Given data:
________________
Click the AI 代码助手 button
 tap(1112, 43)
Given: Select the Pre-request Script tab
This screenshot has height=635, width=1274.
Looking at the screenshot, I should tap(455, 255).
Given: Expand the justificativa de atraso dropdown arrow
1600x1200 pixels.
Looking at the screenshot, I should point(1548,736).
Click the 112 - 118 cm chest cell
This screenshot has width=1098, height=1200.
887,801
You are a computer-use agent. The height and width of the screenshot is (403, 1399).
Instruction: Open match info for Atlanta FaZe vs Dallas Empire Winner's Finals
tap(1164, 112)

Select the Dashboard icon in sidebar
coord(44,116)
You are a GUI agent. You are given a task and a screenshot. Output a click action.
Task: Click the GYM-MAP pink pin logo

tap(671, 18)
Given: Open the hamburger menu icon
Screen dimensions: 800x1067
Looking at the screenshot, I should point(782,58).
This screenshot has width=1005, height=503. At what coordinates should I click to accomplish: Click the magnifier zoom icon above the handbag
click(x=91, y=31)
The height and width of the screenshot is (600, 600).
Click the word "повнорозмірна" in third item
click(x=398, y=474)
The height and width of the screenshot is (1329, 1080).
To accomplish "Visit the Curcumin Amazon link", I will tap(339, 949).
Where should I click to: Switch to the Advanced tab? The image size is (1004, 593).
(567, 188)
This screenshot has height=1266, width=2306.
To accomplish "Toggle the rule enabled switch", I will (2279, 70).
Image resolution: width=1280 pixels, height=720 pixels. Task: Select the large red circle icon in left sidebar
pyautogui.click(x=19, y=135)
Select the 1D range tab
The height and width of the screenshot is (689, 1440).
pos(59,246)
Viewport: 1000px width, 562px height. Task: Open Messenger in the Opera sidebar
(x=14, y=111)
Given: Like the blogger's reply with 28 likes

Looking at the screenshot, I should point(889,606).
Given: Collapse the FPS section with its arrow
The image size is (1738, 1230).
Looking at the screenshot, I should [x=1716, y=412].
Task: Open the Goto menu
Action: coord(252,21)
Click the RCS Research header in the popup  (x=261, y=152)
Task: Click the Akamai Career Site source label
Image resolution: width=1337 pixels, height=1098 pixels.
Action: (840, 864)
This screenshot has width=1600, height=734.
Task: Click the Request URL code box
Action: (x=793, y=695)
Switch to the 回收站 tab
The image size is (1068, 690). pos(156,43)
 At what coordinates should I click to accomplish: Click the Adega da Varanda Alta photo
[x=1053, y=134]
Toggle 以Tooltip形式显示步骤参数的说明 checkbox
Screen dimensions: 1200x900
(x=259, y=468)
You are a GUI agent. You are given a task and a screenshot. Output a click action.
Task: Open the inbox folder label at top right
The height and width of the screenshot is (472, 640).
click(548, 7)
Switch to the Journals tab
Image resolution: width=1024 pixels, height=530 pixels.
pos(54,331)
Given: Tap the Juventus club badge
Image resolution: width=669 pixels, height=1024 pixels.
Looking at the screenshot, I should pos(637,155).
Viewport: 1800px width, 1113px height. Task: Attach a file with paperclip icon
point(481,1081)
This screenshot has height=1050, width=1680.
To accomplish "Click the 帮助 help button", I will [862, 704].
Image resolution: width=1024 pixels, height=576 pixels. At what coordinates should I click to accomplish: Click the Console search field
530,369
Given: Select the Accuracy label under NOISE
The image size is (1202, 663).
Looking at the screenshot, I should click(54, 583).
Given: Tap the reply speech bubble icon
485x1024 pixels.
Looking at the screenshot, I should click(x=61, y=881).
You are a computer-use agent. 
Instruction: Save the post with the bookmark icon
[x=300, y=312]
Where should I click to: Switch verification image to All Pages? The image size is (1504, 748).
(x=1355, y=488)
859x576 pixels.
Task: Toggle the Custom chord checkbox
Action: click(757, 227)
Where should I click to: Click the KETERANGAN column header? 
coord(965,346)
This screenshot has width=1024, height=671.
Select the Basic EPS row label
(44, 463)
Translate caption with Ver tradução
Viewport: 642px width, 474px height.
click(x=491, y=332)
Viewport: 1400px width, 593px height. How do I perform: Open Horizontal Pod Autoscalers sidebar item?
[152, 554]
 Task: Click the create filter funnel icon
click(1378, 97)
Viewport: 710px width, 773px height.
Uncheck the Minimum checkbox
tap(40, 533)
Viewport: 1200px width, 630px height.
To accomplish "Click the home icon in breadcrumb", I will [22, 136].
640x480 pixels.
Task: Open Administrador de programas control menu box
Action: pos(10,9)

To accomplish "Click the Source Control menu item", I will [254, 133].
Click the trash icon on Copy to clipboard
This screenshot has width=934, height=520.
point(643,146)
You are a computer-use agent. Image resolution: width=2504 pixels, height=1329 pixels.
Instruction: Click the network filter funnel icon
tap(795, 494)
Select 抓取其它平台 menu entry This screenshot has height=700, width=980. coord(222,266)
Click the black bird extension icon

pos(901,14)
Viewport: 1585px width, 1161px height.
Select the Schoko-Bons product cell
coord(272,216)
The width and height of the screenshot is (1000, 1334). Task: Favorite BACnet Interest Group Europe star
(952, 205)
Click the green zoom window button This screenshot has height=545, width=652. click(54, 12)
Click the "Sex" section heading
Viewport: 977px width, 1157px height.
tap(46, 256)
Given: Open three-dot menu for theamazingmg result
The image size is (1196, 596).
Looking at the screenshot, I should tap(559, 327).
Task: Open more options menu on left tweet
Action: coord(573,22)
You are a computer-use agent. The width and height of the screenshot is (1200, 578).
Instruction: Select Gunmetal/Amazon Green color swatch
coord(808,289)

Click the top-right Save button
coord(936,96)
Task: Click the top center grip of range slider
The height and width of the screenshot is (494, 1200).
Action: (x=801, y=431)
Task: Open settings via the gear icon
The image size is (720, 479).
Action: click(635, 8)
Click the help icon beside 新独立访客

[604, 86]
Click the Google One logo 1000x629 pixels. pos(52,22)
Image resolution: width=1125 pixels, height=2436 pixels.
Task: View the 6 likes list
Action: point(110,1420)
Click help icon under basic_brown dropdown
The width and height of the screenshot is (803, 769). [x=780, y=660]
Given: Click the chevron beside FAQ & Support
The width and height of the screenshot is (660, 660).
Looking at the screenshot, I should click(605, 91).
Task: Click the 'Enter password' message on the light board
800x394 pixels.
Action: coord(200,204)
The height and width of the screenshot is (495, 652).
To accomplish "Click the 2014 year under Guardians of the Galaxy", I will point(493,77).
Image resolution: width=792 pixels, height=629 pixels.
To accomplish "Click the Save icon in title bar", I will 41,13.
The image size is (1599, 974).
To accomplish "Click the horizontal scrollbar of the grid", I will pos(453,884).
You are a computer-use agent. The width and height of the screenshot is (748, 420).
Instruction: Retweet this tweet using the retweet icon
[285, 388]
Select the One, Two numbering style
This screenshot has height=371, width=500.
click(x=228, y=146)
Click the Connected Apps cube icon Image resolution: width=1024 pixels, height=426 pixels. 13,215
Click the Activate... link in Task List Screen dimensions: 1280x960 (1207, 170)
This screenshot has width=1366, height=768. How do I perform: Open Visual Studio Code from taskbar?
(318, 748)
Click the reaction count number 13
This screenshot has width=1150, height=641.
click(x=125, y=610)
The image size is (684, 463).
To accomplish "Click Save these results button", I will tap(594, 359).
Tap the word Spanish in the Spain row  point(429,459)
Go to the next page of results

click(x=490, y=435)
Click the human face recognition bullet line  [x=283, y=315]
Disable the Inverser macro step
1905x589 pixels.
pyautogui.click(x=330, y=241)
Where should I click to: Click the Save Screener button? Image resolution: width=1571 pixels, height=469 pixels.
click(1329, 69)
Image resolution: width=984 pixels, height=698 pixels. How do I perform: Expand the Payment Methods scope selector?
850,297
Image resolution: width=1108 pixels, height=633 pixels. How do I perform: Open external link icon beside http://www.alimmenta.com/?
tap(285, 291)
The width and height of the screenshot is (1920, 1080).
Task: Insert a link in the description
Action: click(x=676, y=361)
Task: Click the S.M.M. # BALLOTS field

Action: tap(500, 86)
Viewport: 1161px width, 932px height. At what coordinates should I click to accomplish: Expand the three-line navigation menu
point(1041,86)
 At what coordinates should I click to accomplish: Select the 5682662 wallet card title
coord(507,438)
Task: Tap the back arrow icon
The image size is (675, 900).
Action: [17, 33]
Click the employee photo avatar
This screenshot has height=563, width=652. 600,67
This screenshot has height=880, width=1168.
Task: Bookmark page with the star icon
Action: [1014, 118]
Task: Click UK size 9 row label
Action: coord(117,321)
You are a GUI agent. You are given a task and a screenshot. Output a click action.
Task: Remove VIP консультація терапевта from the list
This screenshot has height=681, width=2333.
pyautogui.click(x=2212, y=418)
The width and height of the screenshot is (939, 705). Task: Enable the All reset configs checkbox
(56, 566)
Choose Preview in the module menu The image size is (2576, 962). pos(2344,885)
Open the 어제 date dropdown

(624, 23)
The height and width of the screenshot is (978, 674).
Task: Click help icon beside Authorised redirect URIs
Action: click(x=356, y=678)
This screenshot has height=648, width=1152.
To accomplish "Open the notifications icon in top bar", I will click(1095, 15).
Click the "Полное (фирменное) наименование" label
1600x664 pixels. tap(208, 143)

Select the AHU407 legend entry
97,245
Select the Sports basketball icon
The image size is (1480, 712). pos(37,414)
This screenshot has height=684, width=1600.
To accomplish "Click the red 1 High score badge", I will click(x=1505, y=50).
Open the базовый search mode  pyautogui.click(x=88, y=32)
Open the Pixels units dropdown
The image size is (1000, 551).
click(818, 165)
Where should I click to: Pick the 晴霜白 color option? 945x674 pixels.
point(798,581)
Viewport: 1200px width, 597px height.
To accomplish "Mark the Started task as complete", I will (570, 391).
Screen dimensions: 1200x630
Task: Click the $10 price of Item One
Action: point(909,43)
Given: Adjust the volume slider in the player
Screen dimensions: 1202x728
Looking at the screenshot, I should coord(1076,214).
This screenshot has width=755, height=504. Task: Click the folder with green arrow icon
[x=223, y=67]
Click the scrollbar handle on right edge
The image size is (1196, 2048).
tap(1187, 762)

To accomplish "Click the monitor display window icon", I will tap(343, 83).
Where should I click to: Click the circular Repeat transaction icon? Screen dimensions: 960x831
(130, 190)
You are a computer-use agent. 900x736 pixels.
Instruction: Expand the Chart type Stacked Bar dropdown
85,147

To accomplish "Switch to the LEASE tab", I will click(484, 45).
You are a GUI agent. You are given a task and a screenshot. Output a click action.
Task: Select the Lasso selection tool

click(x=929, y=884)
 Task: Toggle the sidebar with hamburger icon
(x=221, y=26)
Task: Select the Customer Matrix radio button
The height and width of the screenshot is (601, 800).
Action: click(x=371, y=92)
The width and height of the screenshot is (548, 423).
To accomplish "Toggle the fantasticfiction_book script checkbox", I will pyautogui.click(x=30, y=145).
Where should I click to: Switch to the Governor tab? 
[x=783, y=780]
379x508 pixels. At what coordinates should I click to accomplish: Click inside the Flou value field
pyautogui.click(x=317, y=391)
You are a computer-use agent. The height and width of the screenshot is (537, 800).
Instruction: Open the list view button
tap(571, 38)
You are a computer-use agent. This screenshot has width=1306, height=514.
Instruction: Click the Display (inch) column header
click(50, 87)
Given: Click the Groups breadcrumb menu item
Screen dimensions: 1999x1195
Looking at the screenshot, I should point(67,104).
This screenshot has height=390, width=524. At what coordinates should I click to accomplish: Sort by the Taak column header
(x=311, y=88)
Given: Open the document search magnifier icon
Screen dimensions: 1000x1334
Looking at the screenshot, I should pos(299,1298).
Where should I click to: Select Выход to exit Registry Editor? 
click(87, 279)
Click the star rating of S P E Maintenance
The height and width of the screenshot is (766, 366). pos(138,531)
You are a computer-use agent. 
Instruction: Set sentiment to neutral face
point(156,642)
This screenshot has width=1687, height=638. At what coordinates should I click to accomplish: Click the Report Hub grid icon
________________
What to produce: Could you restate word for word the lines above from the one containing "Click the reaction count number 13" through the one containing "Task: Remove VIP", both included, and nothing else?

Solution to the problem:
Click the reaction count number 13
This screenshot has width=1150, height=641.
click(x=125, y=610)
The image size is (684, 463).
To accomplish "Click Save these results button", I will tap(594, 359).
Tap the word Spanish in the Spain row  point(429,459)
Go to the next page of results

click(x=490, y=435)
Click the human face recognition bullet line  [x=283, y=315]
Disable the Inverser macro step
1905x589 pixels.
pyautogui.click(x=330, y=241)
Where should I click to: Click the Save Screener button? Image resolution: width=1571 pixels, height=469 pixels.
click(1329, 69)
Image resolution: width=984 pixels, height=698 pixels. How do I perform: Expand the Payment Methods scope selector?
850,297
Image resolution: width=1108 pixels, height=633 pixels. How do I perform: Open external link icon beside http://www.alimmenta.com/?
tap(285, 291)
The width and height of the screenshot is (1920, 1080).
Task: Insert a link in the description
Action: click(x=676, y=361)
Task: Click the S.M.M. # BALLOTS field

Action: tap(500, 86)
Viewport: 1161px width, 932px height. At what coordinates should I click to accomplish: Expand the three-line navigation menu
point(1041,86)
 At what coordinates should I click to accomplish: Select the 5682662 wallet card title
coord(507,438)
Task: Tap the back arrow icon
The image size is (675, 900).
Action: [17, 33]
Click the employee photo avatar
This screenshot has height=563, width=652. 600,67
This screenshot has height=880, width=1168.
Task: Bookmark page with the star icon
Action: [1014, 118]
Task: Click UK size 9 row label
Action: coord(117,321)
You are a GUI agent. You are given a task and a screenshot. Output a click action.
Task: Remove VIP консультація терапевта from the list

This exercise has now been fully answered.